▶ The data
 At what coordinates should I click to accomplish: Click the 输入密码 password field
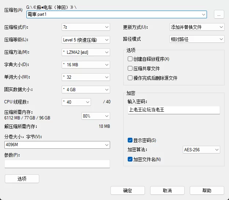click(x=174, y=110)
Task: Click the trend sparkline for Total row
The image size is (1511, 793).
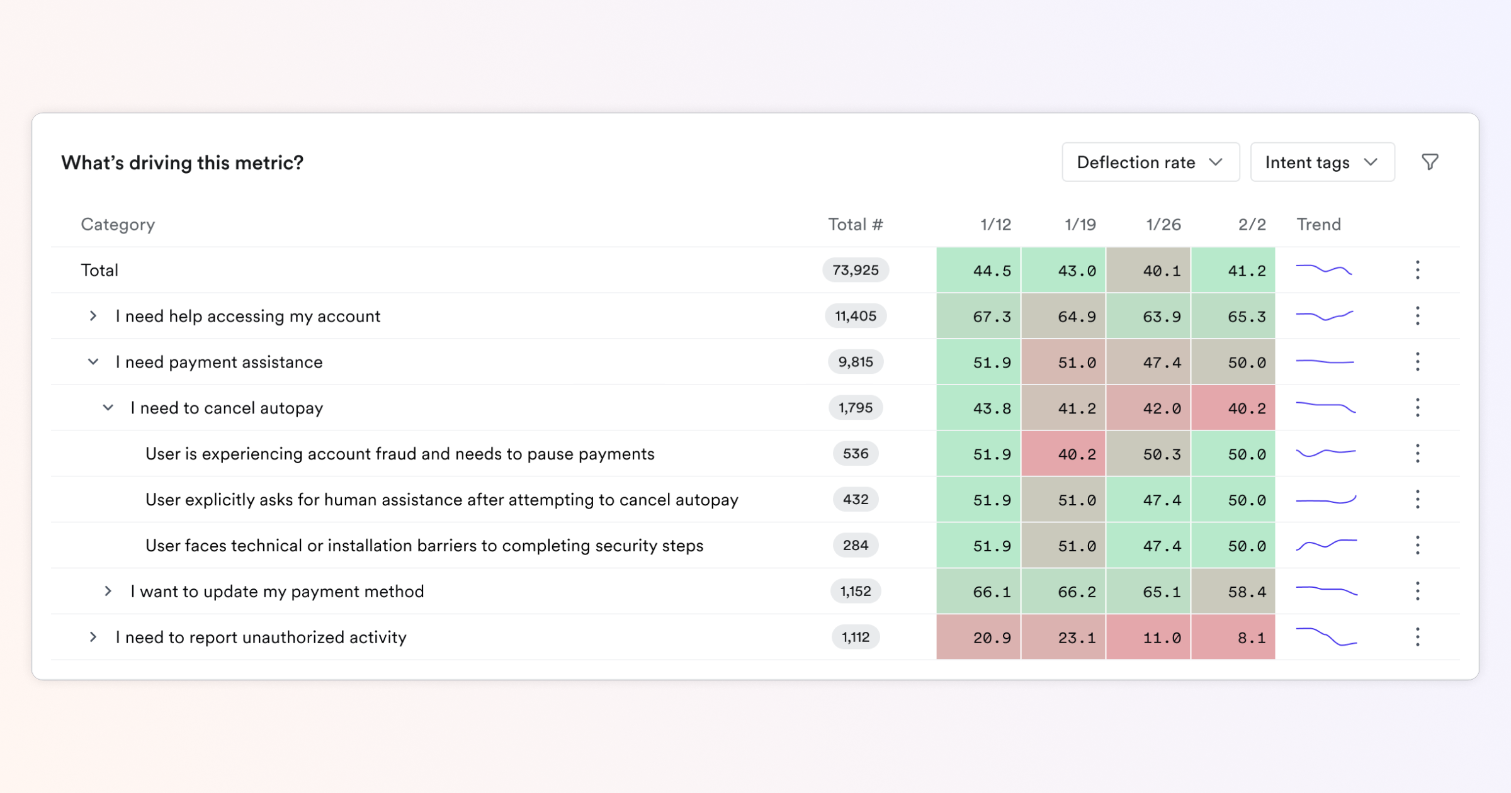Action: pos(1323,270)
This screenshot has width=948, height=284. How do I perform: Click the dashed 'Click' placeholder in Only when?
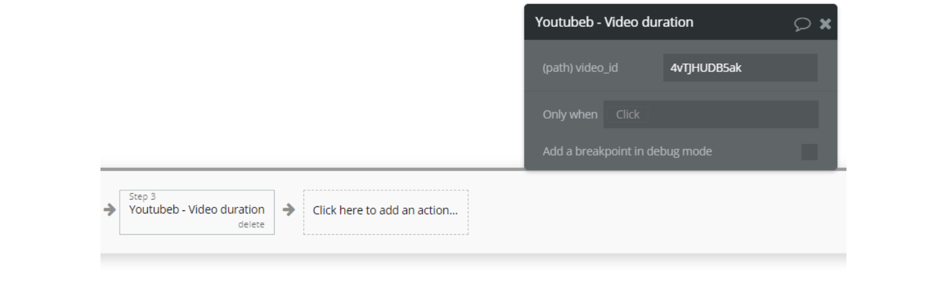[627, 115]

==

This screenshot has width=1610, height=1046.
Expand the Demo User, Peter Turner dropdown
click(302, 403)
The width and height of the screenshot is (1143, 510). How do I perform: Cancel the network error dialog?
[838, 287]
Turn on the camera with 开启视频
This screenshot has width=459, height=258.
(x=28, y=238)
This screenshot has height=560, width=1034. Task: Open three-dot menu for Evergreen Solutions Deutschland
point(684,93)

▶ Instructions to follow
Could you rewrite the entries from the line with "This screenshot has width=1610, height=1046." up to and including the line with "point(684,93)", substituting "drop-down list" for "dropdown" and leaving everything else unchanged?

▶ Right answer
This screenshot has width=1610, height=1046.
Expand the Demo User, Peter Turner drop-down list
click(302, 403)
The width and height of the screenshot is (1143, 510). How do I perform: Cancel the network error dialog?
[838, 287]
Turn on the camera with 开启视频
This screenshot has width=459, height=258.
(x=28, y=238)
This screenshot has height=560, width=1034. Task: Open three-dot menu for Evergreen Solutions Deutschland
point(684,93)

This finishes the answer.